Rabat. Vendredi 9 janvier. 18h. De petits groupes silencieux se rejoignent devant l’antenne marocaine de l’Agence France-Presse (AFP), rue al-Kahira (le Caire). Rbatis, Casaouis, expatriés, un millier de personnes ont répondu à l’appel d’un sit-in de deuil et de solidarité avec Charlie Hebdo lancé par le journaliste marocain Rachid Elbelghiti. « Parce que nous croyons fortement à la liberté d’expression. Parce que nos principes deviennent plus forts face aux attaques racistes, homophobes et basses de certaines âmes fragiles. », peut-on lire sur la page Facebook de l’événement.
L’hommage est sobre. Pas de banderoles, à la demande des organisateurs. Pour éviter la récupération politique ? Pour couper court aux turbulences idéologiques ? « Certains de mes amis ne voulaient simplement pas venir et ont appelé à ne pas rejoindre le mouvement », note une jeune rabatie, Amal. Ceux-là n’ont pas oublié la ligne éditoriale du canard.
Quelques affichettes « je suis Charlie » sont brandies ici et là. Mais ce qui marque le flâneur d’un soir, ce sont sans doute ces myriades de bougies apportées par les participants. Durant une heure et demie, les uns et les autres discuteront. Un enfant demande à son père : « Pourquoi ils sont morts, les messieurs ? » ; silence perplexe, rire gêné devant les passants qui se sont arrêtés, mesurant l’ampleur d’une telle requête.
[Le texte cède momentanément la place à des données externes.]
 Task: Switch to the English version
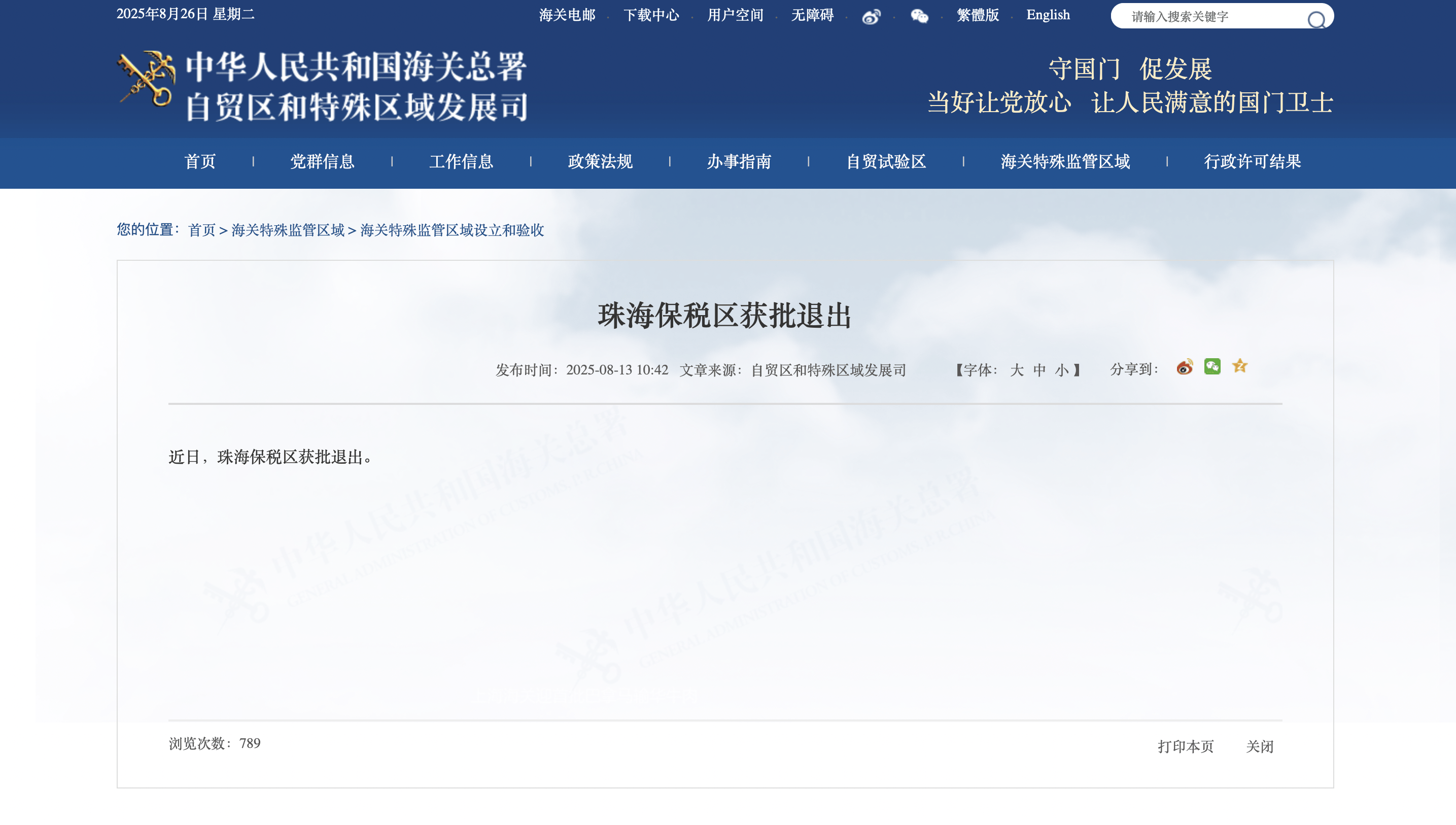1049,15
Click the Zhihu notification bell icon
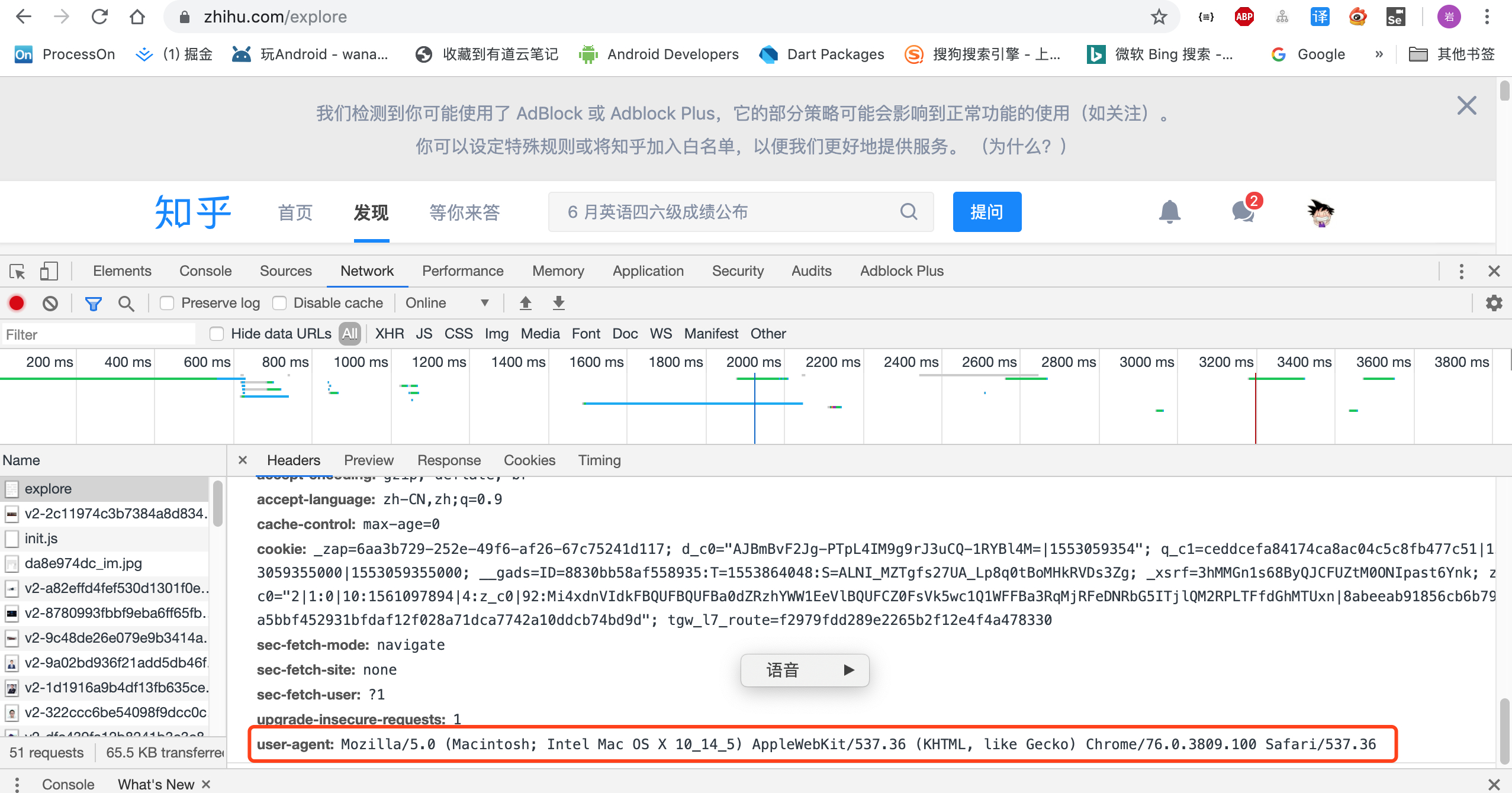The image size is (1512, 793). point(1169,211)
Mais ce soir-là, à Rabat, le temps est au recueillement. Les mots viendront ensuite.
Marche républicaine à Paris : Ira ou ira pas ?
Si un millier de Rbatis ont manifesté leur soutien à Charlie Hebdo, vendredi 9 janvier lors d’un sit-in d’hommage, ce sont les hésitations et finalement une marche arrière qui auront caractérisé la diplomatie marocaine dimanche 11 janvier, jour de la marche républicaine qui a rassemblé 3 millions de personnes en France et une 50ène de chefs d’État et délégations étrangères à Paris. «La délégation marocaine a présenté dimanche à l’Élysée les sincères condoléances du Royaume du Maroc» à la France, mais «n’a pas pris part à la marche organisée à Paris en raison de la présence de caricatures blasphématoires du prophète» selon un communiqué officiel de l’Ambassade du royaume du Maroc en France cité par l’AFP.
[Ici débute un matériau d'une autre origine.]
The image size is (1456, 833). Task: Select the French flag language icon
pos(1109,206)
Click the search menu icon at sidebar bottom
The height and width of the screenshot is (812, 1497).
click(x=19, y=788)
« Le ministre des affaires étrangères, Salaheddine Mezouar, a été à l’Élysée avec l’intention de prendre part à la marche», avant de se rétracter, a expliqué à l’AFP une source diplomatique marocaine. «Ce genre de caricatures insultantes pour le prophète ne contribue pas à instaurer un climat de confiance, sain», a ajouté cette source ».
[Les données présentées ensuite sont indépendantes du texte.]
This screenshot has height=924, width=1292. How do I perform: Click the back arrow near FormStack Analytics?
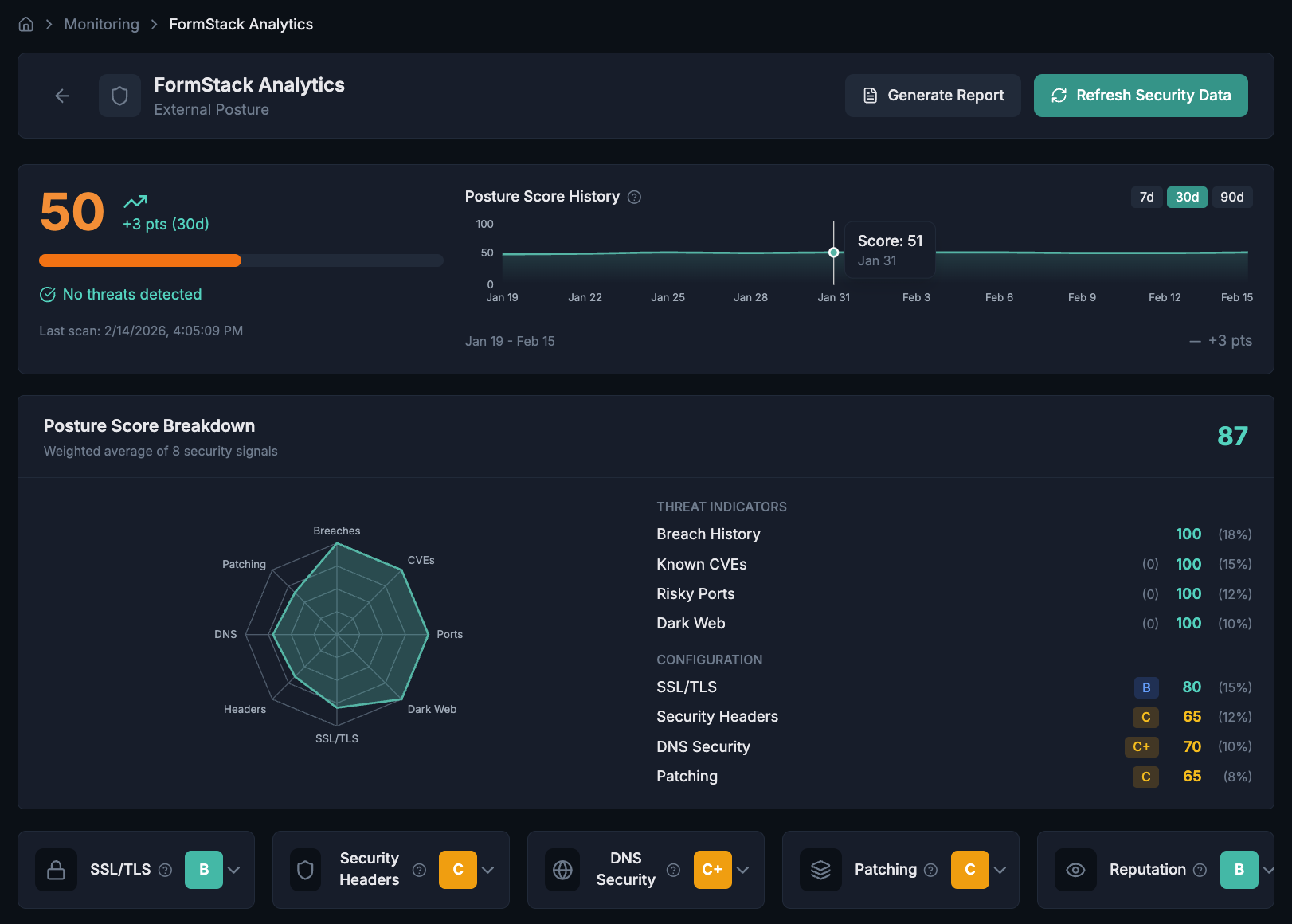(x=62, y=95)
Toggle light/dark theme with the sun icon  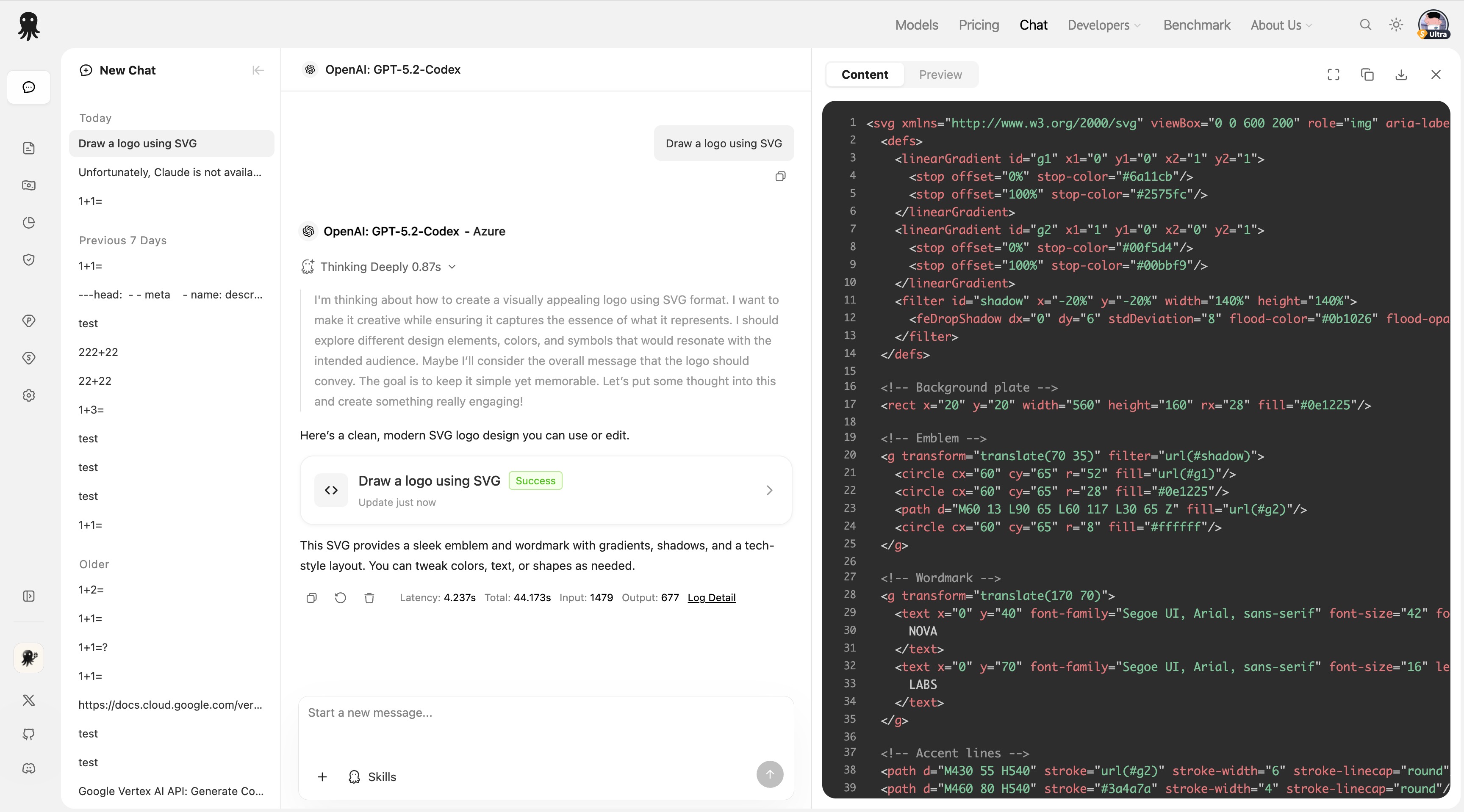(1396, 25)
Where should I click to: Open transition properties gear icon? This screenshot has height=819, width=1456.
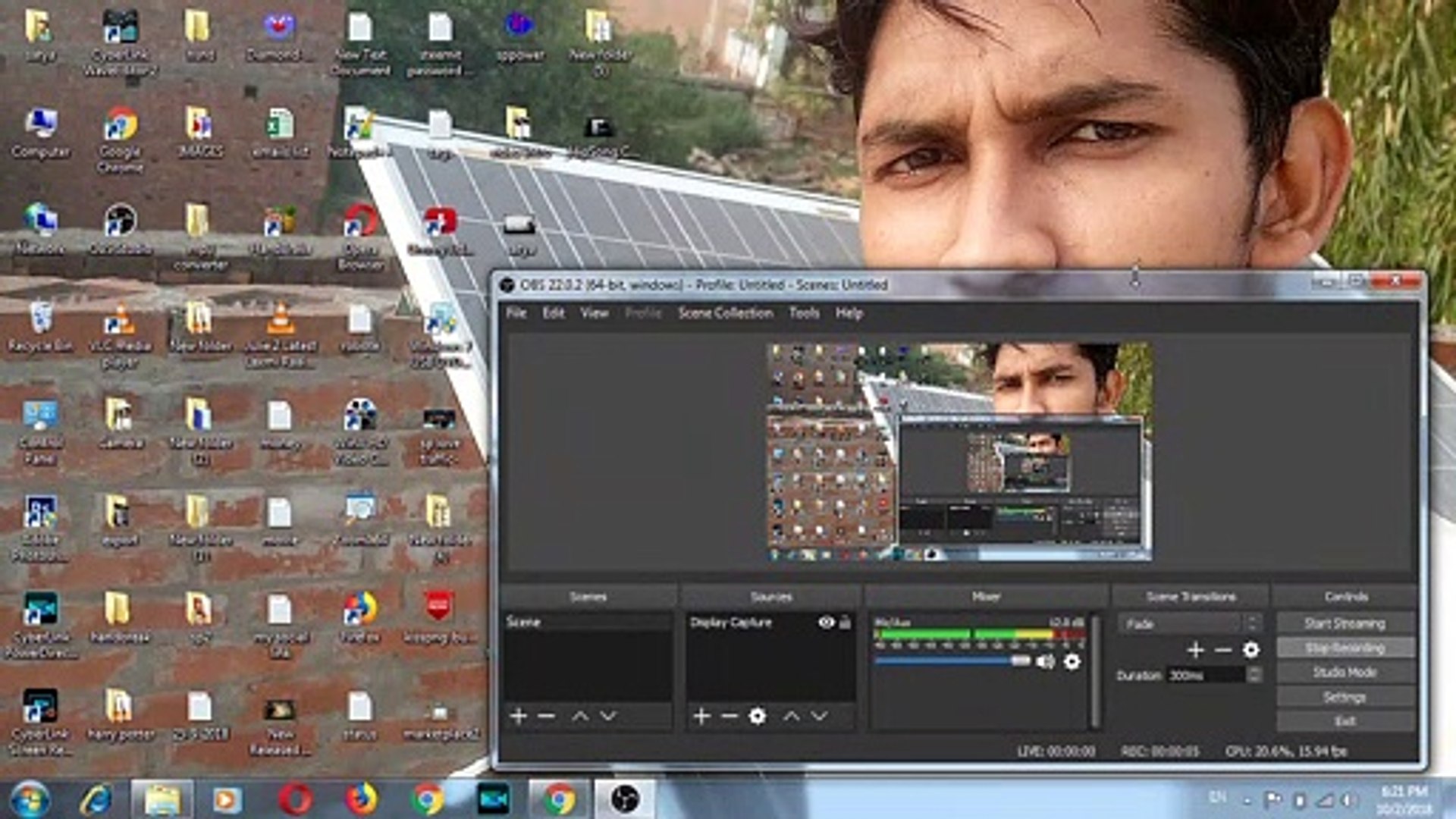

Par l’absence de sa délégation, le gouvernement marocain, mené par le Parti de la Justice et du Développement [parti de référentiel islamiste] affirme ainsi sa position : Il n’est pas Charlie. Point.
À la question « pourquoi est-ce important pour vous de rendre hommage aux journalistes de Charlie Hebdo ? », ils nous ont répondu :
« Je suis venu par engagement. Et peut-être aussi parce que j’ai peur. J’ai peur que tout cela débouche sur des réactions démesurées. Il y a un problème de « déresponsabilité » devant les libertés. Peut-être qu’on a tellement de libertés qu’on en vient à oublier celles des autres. J’aime cette phrase de Paulo Coelho : « La liberté n’est pas l’absence d’engagement, mais la capacité de choisir. » Yassir, 36 ans.
« Ceux qui sont morts sont innocents. On pouvait très bien ne pas être d’accord avec Charlie Hebdo sur la forme mais c’est inadmissible d’être tué pour ce que l’on pense ». Amal, 24 ans.
« On ne peut pas garder le silence devant des discours de haine » Guillaume, 29 ans.
« Mon fils m’a dit : « on en a discuté dans la cour de récréation. Certains ont dit, c’est bien fait pour eux « . C’est ahurissant. Ces enfants de 10 ans entendent sans aucun doute cela chez eux. » Anonyme.
« Ce n’est pas l’Islam, ça ! », un chauffeur de taxi rabati à propos des assassinats perpétrés jeudi 7 janvier.